Wednesday, January 16, 2013

'horror' and desensitization


Hor’ror (hor’ər) n. 1, a painful emotion of fear or abhorrence; an intense aversion. 2, that which excites such a feeling. [Derived from Latin horrere, to stand on end (as hair), presumably from fear.] (The New American Webster Handy College Dictionary, Fourth Edition)

Graphic depiction of 'horror' was originally an obstacle of superficial fear to me as a child that had to be somehow overcome or conquered within my mind. So I began to immerse myself in it far enough so that I could create a convenient archive of disturbing scenes  to play and replay in my mind as if to trump the familiar with an imagination inspired in part through things like this.
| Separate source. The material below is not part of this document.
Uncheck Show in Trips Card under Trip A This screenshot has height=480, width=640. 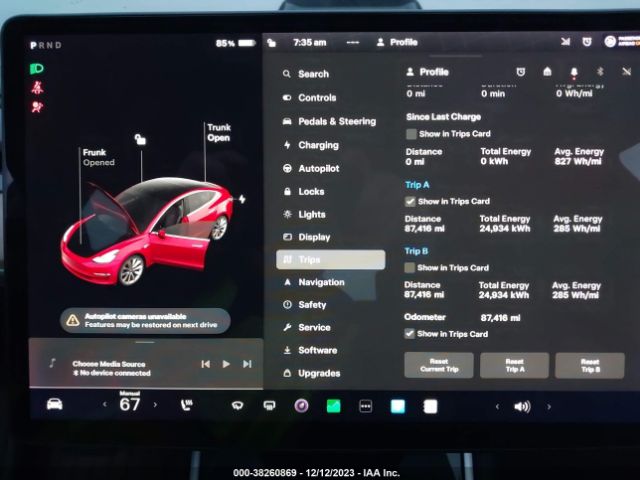[x=411, y=201]
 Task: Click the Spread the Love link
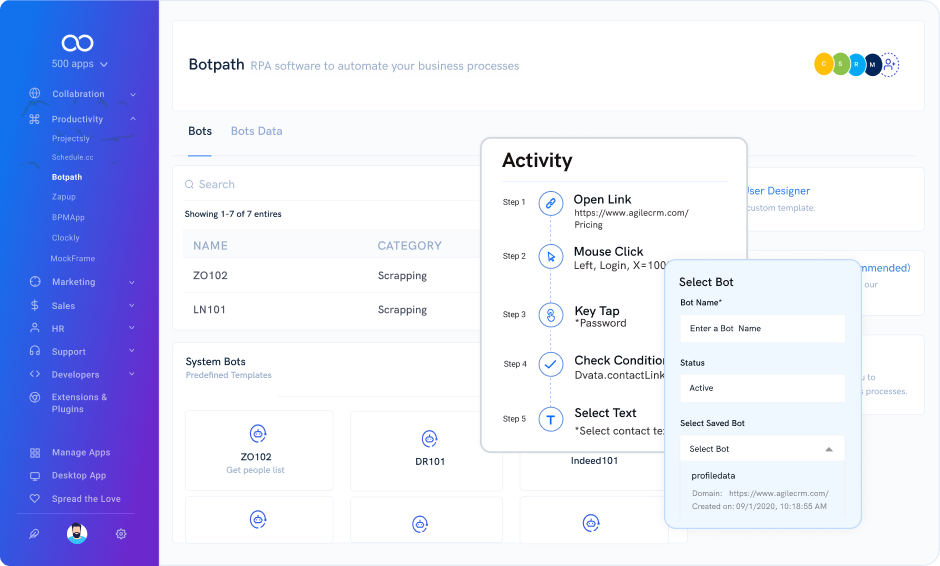[85, 499]
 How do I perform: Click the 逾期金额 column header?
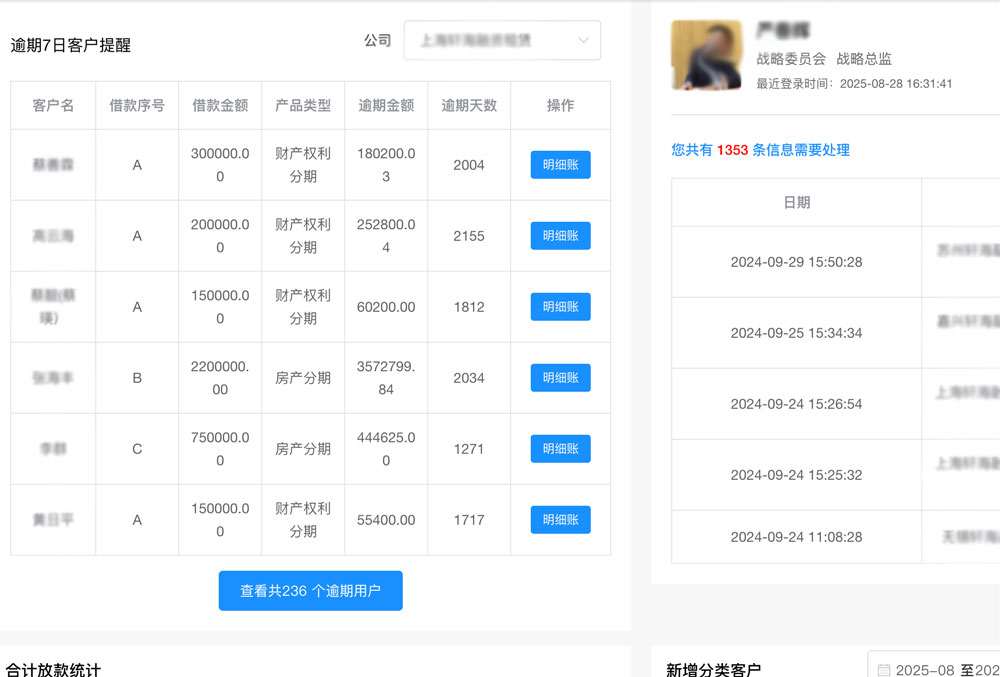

This was a process of deliberate desensitization that I had begun cultivating at the onset of puberty, and within this I had become more reticent through seeing myself and my disposition in comparison and contrast to that of other children in my neighborhood, at school, on the television screen, and believing that I had been cheated out of what I perceived as a more genuine family system, or at least the ideal that is presented. The impression I associated with this was that of having been drafted into a shitty existence and that everyone out there should all be held responsible somehow.

Seeing my own sensitivity as a kind of weakness that had to be overcome in order to adapt and overcome the defense mechanisms that grew out of abuse, I decided that my favorite kind of media was anything that represented an idea of death, the unknown, or the antagonist because I didn't want to exist and was looking for a way to embrace this nihilistic mindset from outside myself that seemed like self-empowerment. That process seemed to justify my own history that I recognized in some way and that I couldn’t really articulate at the time, as having been unprepared for responsible adulthood. At times I wanted to attribute some of this to rejecting my father through the association of him with the smell of alcohol and cigarettes, along with the flat sarcastic projection and physical abuse. I would entertain thoughts of vindication for this just as I did for certain other people as I learned how to tap into this part of my imagination.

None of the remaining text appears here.